京芸 transmit program 2019

黒川岳、寺岡波瑠、本山ゆかり、山本真実江

京都市立芸術大学ギャラリー

2019年4月13日(土) - 2019年5月19日(日)

レビュアー:金山忠司 自営業


 

 グループ展はこれまで何度も観ているけど、作品のバランスというか、展示作品同士の相性が合わないと、せっかく個々の作品は良いのに全体の印象がボヤけたものになる場合がよくある。つまり、これまで自分が観たグループ展では、個別にいい作家と出会うことはあっても展示全体としては何か統一性に欠けて今ひとつという印象の展示が多かった。

 @KCUAでの「京芸transmit program 2019」も色々な分野の作家の展示なので、全体としてそんな印象の展示かと思って覗いてみたのだが、良い意味で裏切られる展示だった。

 まず目が行くのが寺岡波瑠さんの作品、列柱と題された作品群が、ちょっとだだっ広い@KCUAのギャラリースペースを適度に分断して、空間としての締まりが出ているように感じた。その寺岡さんの作品の周囲に配置された山本真美江さんの陶芸作品が幻想的な雰囲気を会場全体に与えるものになっている。 そして山本さんと寺岡さんの作品配置によって、作品の間をくるっと廻るという回遊性が生まれているのが鑑賞者として心地良い。

 その周囲を埋めるように展示されている本山ゆかりさんの絵画作品。彼女の作品群はこの空間に佇んでいるという感じで、強く主張はしていないが、存在していないと空間が締まらないという意味で補完的な作品となっている、かといって作品自体はそれほど弱いものでもないというバランスでこの空間に存在している。

 続く2階の展示でも寺岡さんの作品が空間を仕切っているのだが、それらと向かい合ってある黒川岳さんのでかい作品もインパクトがあって良い。太鼓は叩いてもいいらしく、ちょっと叩いてみたが静かなギャラリーに音が響くのは良い感じである。パフォーマンスもあるらしいので、それも体験してみるのも良いかもしれないと思った。

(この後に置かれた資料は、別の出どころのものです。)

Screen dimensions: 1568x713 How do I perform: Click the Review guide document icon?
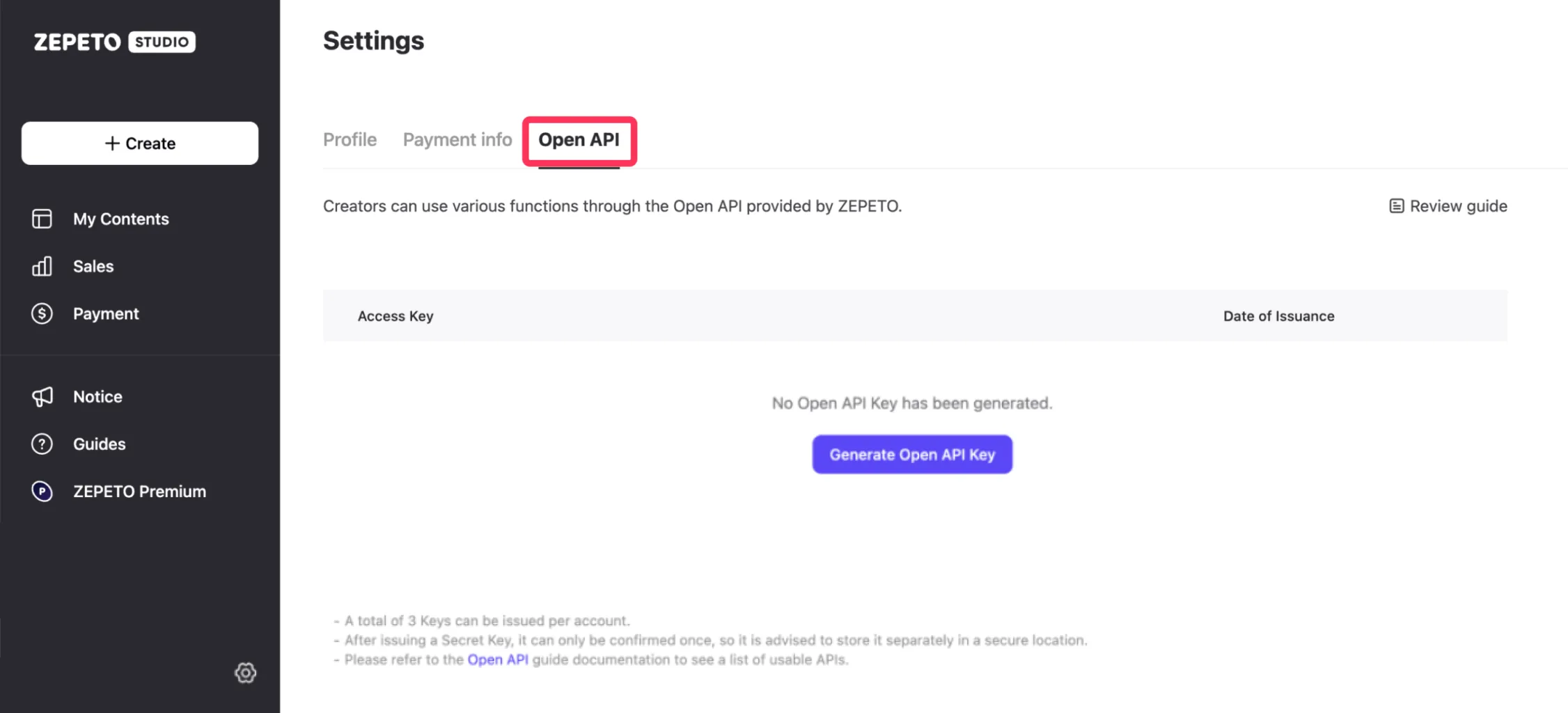click(1396, 206)
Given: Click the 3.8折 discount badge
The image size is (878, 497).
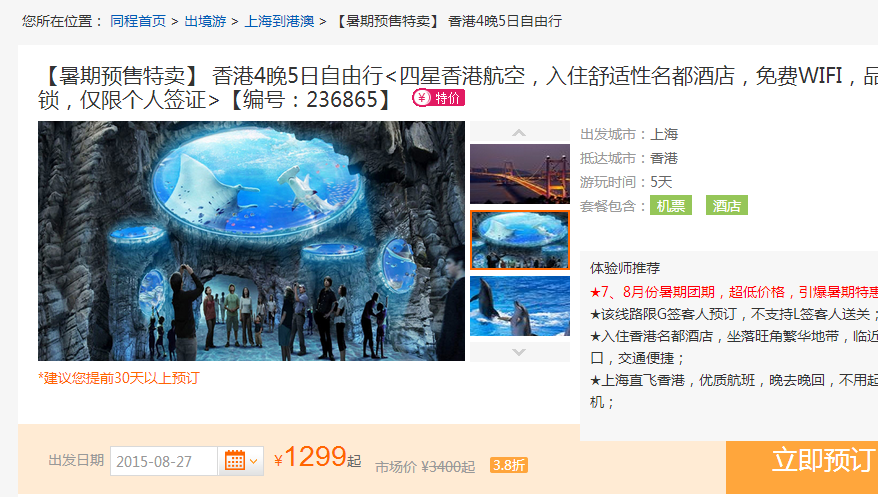Looking at the screenshot, I should (509, 465).
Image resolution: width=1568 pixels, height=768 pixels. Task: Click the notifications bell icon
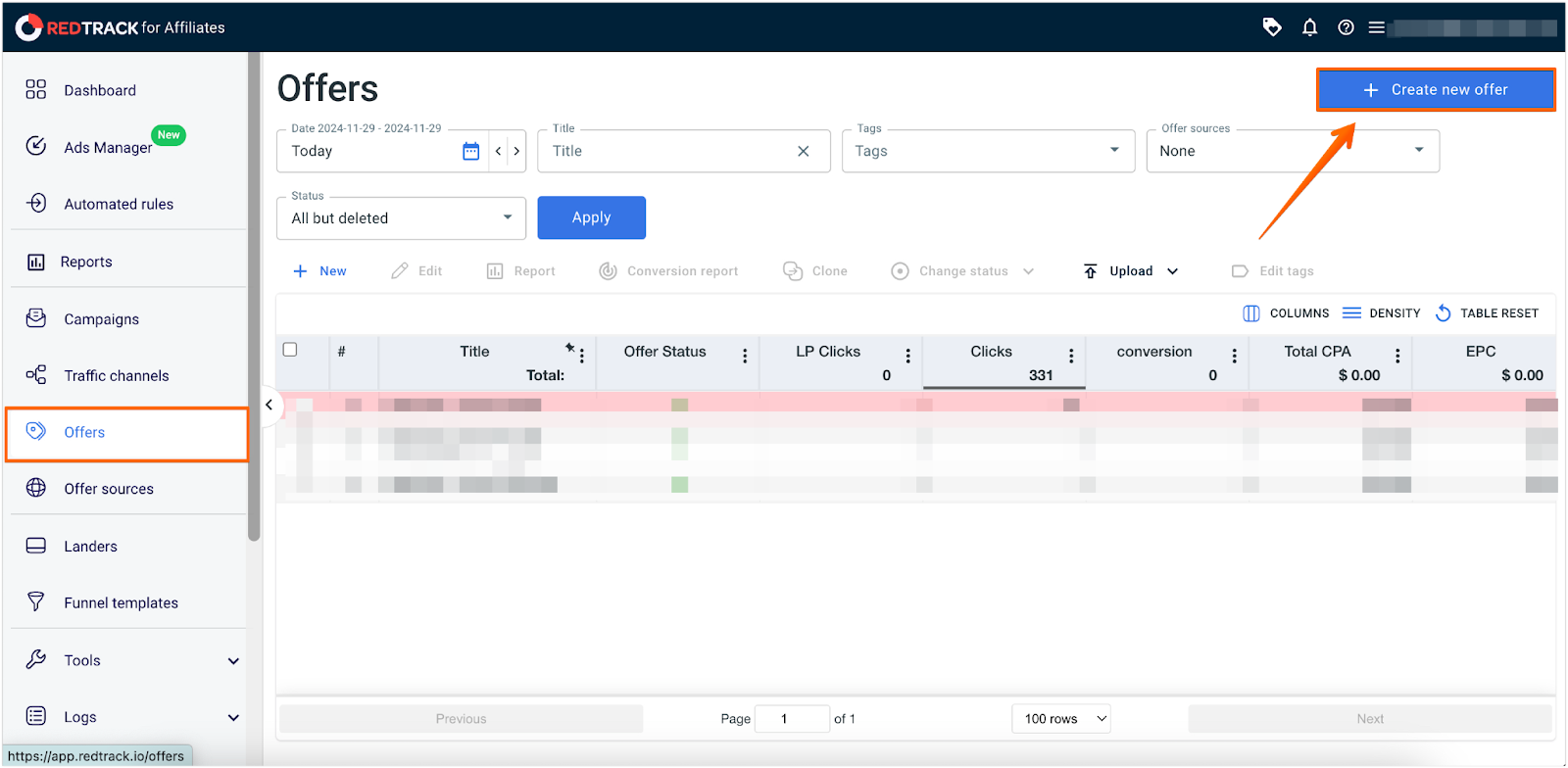[x=1309, y=27]
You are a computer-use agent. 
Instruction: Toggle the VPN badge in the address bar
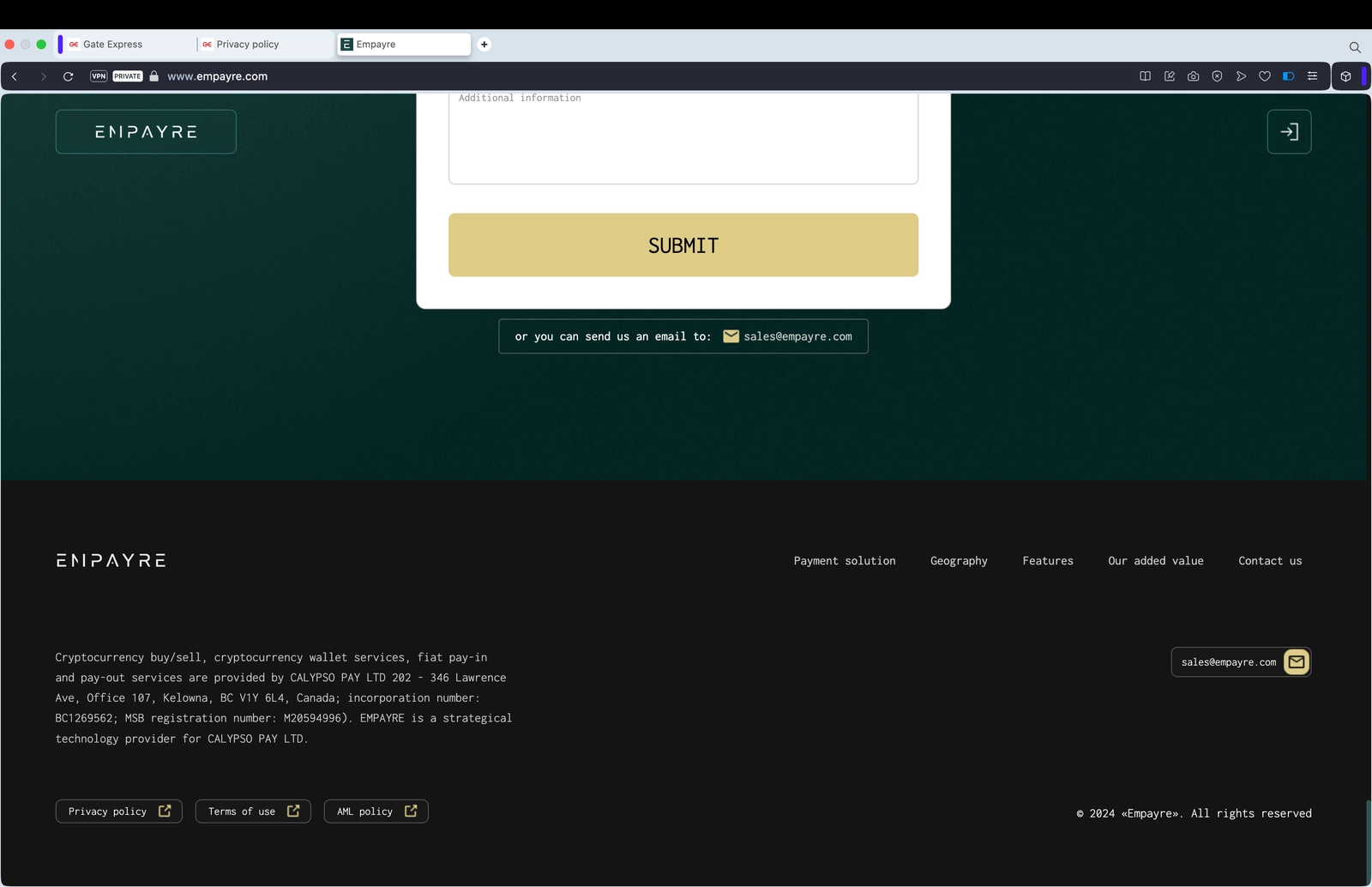coord(99,75)
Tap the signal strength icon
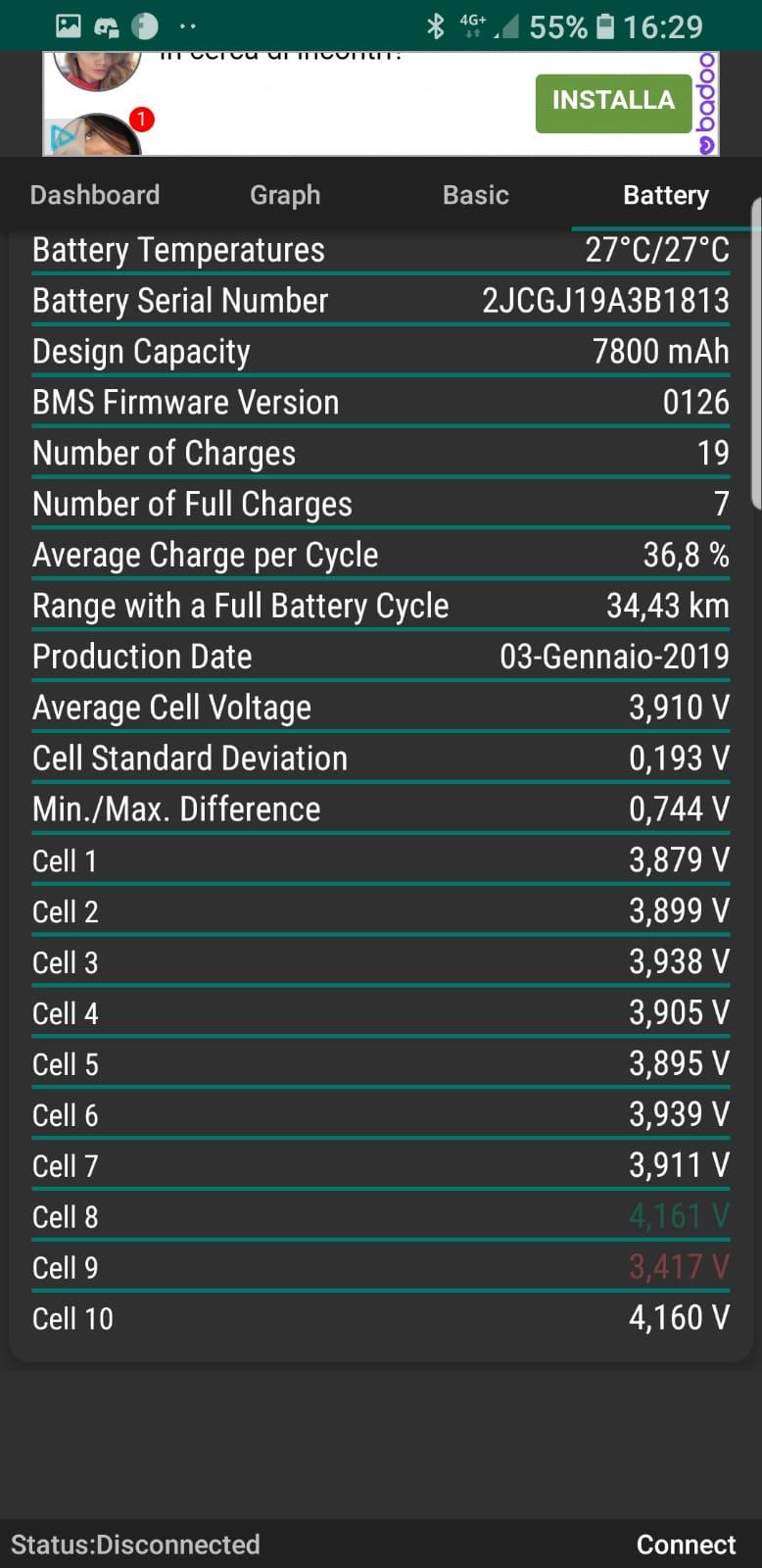The height and width of the screenshot is (1568, 762). [x=506, y=27]
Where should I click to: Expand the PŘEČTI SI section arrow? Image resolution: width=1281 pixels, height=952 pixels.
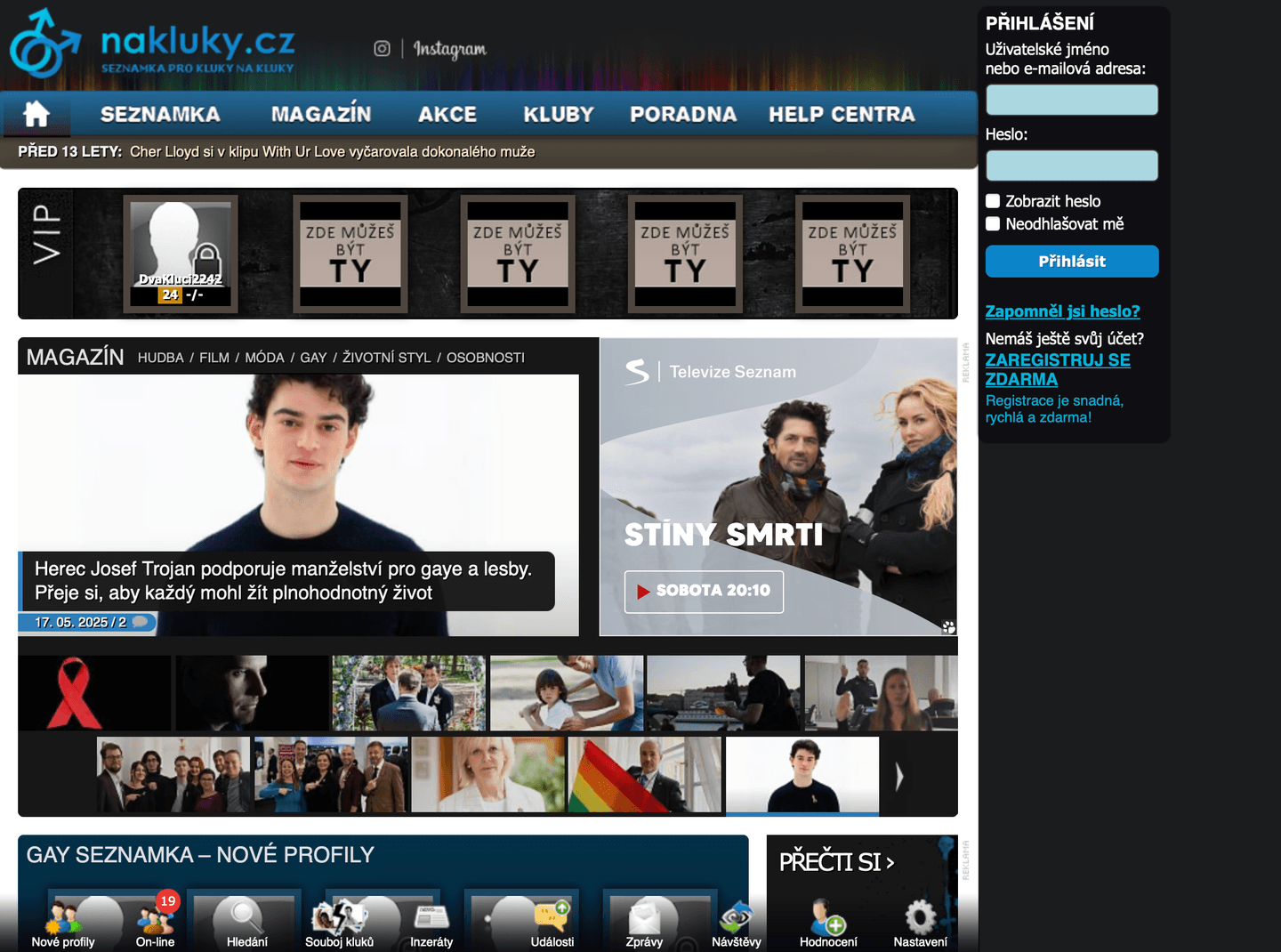[x=890, y=863]
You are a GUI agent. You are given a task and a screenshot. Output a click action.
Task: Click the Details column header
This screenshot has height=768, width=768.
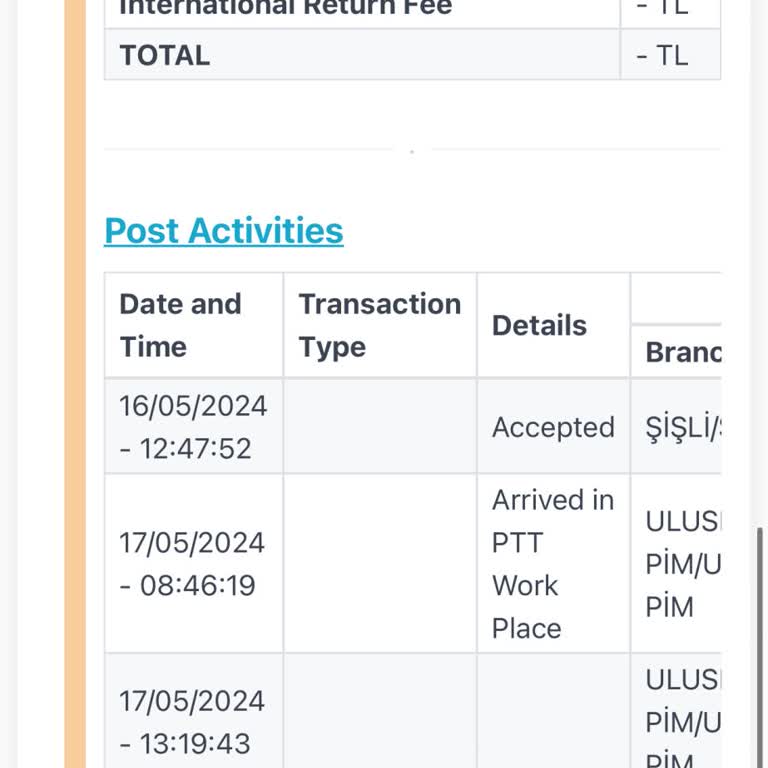[539, 325]
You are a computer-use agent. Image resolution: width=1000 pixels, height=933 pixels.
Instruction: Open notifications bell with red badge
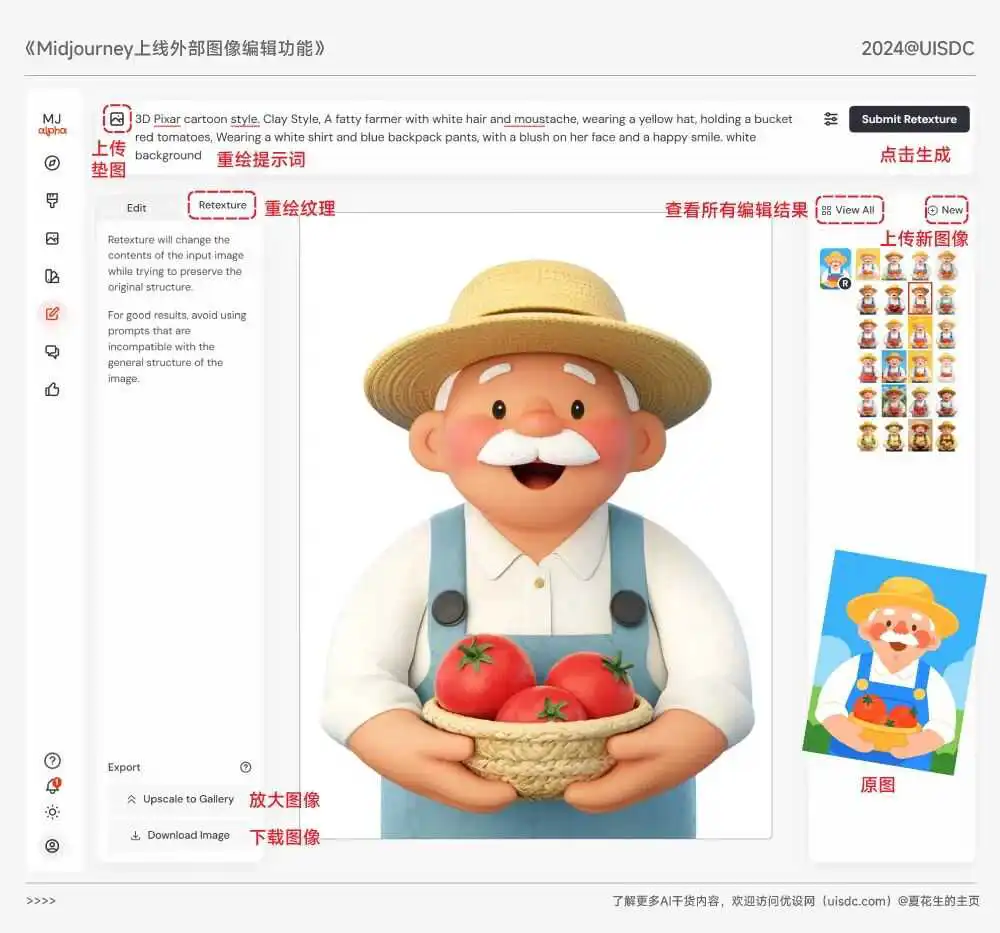(x=53, y=786)
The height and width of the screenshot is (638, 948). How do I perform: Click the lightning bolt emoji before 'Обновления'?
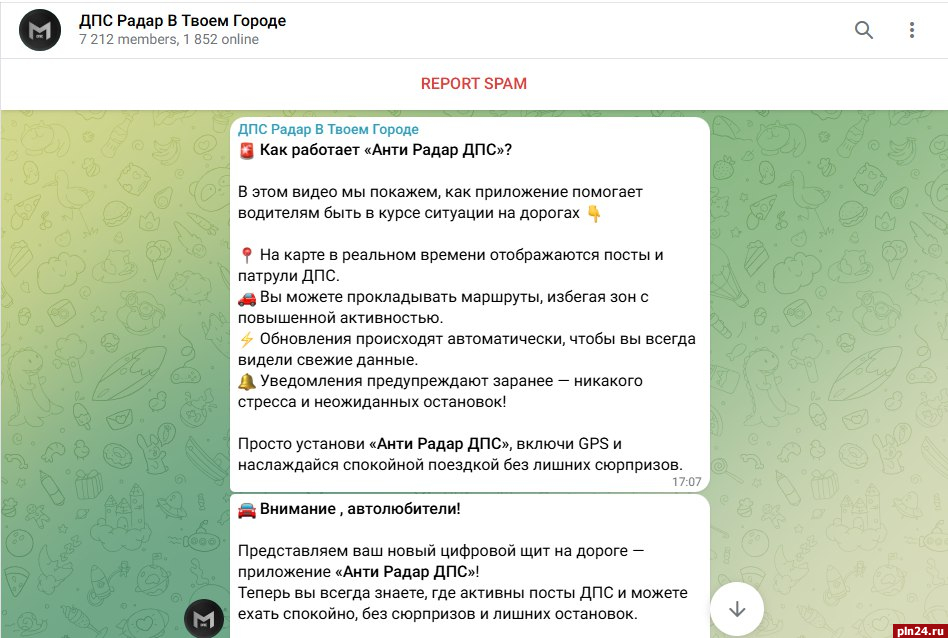tap(247, 339)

 この階には、寺岡さんのアニメーション作品もあって、実はこれがこの展示の肝なのではないかと言うくらい、とても良い感じの雰囲気を醸し出しているのだが、ひっそりと展示されている感じがまた良かったりする。作品そのものだけでなく、空間をどう作品化するのか、どういう風に作品を体感させるのかによって作品全体のイメージが変わるのかがよくわかる展示であった。 ぜひ実際に体験してほしい展示だった。